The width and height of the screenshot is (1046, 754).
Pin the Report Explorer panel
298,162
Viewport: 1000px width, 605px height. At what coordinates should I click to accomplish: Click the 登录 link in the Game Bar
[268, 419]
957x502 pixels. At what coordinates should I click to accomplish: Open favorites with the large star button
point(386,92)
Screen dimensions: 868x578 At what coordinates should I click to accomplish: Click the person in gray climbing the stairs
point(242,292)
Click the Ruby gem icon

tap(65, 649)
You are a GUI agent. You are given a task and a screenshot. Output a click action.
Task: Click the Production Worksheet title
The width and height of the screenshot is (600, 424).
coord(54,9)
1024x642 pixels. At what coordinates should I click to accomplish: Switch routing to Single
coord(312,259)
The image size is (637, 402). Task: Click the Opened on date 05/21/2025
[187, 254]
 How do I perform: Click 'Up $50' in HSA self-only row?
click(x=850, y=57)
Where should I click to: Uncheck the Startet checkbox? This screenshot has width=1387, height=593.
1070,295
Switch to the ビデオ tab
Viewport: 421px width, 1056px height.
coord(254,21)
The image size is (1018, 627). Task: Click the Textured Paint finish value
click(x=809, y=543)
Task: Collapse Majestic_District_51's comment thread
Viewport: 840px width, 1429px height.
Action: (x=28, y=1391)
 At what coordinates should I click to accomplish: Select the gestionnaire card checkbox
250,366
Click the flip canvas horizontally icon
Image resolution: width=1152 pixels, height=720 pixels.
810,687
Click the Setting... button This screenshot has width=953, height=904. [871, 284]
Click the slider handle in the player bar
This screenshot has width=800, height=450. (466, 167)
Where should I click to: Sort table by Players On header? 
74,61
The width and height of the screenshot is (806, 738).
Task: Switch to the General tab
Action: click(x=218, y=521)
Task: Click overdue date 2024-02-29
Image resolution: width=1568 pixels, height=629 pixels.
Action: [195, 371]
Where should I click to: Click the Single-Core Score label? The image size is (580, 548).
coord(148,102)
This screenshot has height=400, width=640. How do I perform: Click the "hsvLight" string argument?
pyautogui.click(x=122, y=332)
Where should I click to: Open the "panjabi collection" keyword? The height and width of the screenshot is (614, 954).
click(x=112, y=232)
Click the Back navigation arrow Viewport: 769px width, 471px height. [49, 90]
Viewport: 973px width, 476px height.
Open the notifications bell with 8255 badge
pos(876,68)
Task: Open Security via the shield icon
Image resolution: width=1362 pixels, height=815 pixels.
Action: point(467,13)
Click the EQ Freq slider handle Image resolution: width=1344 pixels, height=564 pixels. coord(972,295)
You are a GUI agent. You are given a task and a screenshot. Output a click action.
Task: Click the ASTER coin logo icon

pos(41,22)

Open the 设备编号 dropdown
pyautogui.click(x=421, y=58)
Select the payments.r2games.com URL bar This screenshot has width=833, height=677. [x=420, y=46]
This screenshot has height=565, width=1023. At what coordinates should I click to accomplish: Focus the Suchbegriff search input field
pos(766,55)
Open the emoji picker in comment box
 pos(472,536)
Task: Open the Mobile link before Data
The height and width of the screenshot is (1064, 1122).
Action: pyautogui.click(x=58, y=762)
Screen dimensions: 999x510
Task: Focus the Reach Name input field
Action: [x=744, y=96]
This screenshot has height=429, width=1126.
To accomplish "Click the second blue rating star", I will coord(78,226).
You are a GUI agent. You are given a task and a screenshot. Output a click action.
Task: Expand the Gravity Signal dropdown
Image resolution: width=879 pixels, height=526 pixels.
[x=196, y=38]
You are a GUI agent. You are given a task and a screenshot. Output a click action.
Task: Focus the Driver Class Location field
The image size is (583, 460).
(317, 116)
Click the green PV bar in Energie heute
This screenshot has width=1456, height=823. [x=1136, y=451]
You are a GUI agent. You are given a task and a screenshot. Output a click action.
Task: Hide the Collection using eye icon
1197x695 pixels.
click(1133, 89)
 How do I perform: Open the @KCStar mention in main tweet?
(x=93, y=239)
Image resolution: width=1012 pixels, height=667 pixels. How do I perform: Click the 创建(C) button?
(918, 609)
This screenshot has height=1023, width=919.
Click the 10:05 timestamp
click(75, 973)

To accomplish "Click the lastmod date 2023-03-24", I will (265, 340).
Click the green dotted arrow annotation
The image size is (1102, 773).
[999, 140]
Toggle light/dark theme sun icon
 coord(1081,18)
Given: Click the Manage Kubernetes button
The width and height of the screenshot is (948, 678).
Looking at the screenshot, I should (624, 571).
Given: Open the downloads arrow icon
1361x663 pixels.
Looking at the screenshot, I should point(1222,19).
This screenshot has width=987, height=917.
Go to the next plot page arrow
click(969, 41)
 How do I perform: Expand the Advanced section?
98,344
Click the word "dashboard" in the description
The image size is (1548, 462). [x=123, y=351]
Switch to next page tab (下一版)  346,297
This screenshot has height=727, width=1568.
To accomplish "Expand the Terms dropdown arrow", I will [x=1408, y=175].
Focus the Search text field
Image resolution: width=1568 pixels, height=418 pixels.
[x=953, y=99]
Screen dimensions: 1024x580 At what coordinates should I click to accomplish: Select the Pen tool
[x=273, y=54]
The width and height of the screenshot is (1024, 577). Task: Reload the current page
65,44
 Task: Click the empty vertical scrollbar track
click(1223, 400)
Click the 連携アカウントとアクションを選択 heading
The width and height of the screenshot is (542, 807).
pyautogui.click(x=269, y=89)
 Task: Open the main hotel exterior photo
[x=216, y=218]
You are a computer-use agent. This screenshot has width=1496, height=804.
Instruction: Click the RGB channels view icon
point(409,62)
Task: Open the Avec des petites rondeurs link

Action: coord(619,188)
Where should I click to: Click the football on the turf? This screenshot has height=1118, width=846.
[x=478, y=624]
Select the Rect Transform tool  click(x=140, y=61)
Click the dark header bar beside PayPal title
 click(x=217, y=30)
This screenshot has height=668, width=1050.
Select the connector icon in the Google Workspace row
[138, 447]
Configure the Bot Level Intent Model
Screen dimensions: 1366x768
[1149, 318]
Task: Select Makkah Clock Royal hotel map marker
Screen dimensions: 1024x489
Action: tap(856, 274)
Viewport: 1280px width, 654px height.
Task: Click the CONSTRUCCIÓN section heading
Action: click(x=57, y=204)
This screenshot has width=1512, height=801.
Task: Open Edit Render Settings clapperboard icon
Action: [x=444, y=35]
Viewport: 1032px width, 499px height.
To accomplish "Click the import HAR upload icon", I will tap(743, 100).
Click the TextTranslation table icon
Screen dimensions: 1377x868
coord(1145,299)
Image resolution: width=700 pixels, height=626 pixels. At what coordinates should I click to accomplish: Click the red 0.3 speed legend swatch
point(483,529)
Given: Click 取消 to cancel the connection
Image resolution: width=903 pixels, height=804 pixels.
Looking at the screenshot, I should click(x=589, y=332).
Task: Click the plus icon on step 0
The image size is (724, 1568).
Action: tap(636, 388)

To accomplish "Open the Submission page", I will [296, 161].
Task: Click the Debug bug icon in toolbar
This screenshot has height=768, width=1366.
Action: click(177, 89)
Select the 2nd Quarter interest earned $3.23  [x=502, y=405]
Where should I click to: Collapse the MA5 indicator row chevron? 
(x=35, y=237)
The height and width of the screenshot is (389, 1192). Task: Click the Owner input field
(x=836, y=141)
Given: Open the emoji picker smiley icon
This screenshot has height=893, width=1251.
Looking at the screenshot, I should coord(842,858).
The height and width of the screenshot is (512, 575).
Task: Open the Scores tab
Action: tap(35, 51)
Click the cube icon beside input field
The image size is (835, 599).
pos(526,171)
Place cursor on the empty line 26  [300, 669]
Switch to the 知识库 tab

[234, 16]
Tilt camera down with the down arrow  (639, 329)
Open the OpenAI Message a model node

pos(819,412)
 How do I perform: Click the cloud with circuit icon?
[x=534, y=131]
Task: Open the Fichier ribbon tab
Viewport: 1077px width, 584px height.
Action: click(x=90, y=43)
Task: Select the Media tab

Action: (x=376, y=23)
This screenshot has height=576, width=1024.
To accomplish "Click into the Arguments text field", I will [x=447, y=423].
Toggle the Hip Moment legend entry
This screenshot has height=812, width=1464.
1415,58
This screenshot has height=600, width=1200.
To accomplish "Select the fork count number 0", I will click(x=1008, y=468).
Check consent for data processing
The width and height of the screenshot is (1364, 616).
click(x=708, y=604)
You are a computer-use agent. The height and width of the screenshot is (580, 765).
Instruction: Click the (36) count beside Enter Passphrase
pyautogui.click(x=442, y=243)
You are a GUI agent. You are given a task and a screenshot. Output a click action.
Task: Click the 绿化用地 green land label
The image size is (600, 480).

· · · · · · ·

### Exercise aim
Repeat exactly the lines above, starting with the line that contains "Check consent for data processing" and ending with the last line, both included, and nothing else.

### Exercise solution
Check consent for data processing
The width and height of the screenshot is (1364, 616).
click(x=708, y=604)
You are a computer-use agent. The height and width of the screenshot is (580, 765).
Instruction: Click the (36) count beside Enter Passphrase
pyautogui.click(x=442, y=243)
You are a GUI agent. You are given a task and a screenshot. Output a click action.
Task: Click the 绿化用地 green land label
The image size is (600, 480).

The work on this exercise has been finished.